By Antonio D. French
Filed Wednesday, May 24, 2006 at 6:00 AM
Several dozen parents, students and community leaders arrived at Cleveland High School last night on less than 24 hours notice to let their opinions be known about the fate of the "Old Castle." Labels: Schools
Five southside aldermen were spotted in the audience (Dorothy Kirner, Fred Wessels, Ken Ortmann, Jennifer Florida, and Craig Schmid). Three addressed Superintendent Creg Williams and the three school board members present at the meeting; Veronica O'Brien, Peter Downs and Donna Jones.
Alderman Schmid (20th Ward), a Cleveland alumnus, told the school board that they had a "golden opportunity" to show that there is a new way of doing business in the City's public schools.
Alderman Ortmann (9th Ward) said the district needs to develop a plan for what to do with all of its older buildings. He also criticized the board for calling the special board meeting just 24 hours before.
"I don't know whose idea it was," said Ortmann. "If there was a week's notice, you wouldn't be able to park around here."
Ortmann said he would have never supported building Mel Carnahan Middle School, which used to be a part of Creg Schmid's old 10th Ward. He said that the old Grant School was boarded up by SLPS, left to become a home for pigeons. "We have to come up with a maintenance program that saves these schools," he said.
"Five years from now, we'll be sitting at Roosevelt (High School) and going through the same thing -- or Meramec, or Shepard School," said Ortmann.
5 Comments:
Schmid is the 20th ward... used to be the 10th.
5/24/2006 7:24 AM
That's what I get for typing at 2 in the morning.
5/24/2006 8:44 AM
We appreciate your dedication!
5/24/2006 10:13 AM
Ken said that? Interesting.
A few years back, we all thought we'd be getting thousands of kids back in SLPS 'cause of the deseg settlement. The existing southside middle schools were overcrowded; and Bi-State was looking to sell their contaminated former bus garage. It seemed like a good deal to Craig and to the neighborhood groups.

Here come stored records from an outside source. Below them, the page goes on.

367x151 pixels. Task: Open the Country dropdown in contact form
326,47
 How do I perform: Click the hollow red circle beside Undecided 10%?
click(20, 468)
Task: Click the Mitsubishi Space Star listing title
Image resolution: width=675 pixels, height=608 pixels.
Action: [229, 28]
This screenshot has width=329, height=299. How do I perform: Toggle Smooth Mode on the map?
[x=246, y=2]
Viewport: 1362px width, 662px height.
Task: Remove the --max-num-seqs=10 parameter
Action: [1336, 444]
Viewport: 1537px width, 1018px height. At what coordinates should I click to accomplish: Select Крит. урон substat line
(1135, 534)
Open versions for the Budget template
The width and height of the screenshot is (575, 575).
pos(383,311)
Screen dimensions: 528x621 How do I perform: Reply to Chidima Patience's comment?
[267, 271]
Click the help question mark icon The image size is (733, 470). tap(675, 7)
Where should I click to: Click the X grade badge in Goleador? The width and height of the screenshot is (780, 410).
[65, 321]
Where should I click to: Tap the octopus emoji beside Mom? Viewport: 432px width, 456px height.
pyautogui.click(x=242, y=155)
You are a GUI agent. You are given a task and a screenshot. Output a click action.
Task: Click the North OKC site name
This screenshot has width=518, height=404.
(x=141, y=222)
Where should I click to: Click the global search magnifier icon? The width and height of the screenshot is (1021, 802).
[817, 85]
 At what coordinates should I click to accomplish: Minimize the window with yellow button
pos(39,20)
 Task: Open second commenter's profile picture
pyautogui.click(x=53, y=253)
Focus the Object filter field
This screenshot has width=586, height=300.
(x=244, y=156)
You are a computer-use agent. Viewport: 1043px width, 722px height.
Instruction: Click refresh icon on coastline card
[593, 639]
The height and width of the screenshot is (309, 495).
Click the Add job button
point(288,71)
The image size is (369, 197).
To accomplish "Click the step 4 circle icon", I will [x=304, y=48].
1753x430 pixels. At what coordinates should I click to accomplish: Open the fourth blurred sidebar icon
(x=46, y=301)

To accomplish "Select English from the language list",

A grocery store would have been preferable, but highly unlikely given the demographics and the site location.
Then, SLPS didn't finish the site with the promised landscaping, and the school itself became a center of neighborhood problems with gangs of unsupervised pre-teens leaving and creating mayhem across Dutchtown in the afternoons.
Carnahan is slated to become a small high school with a high-tech emphasis. I hope it works out better than the conventional middle school did, with its very high principal turnover and perma-subs.
Grant School is, as I type, nearing completion on its conversion to senior-citizen apartments. The building was indeed mothballed 20+ years ago.
Now, what about Garfield - the only Southside elementary closed in 2003, in a 'hood chock full of kids! What's the plan for my neighborhood's vacant school?
5/24/2006 3:52 PM
Mel Carnahan Middle School is a high source of police calls in the area. About half of which result in police reports. Living a few blocks away from the school (10 or so by estimate), I would much prefer to have reused a rehabbed existing school structure, and place a grocery store, or other like commercial anchor store on that spot. Even expanding the Minnie Woods Park would have been a better option, but what is it they say about hindsight?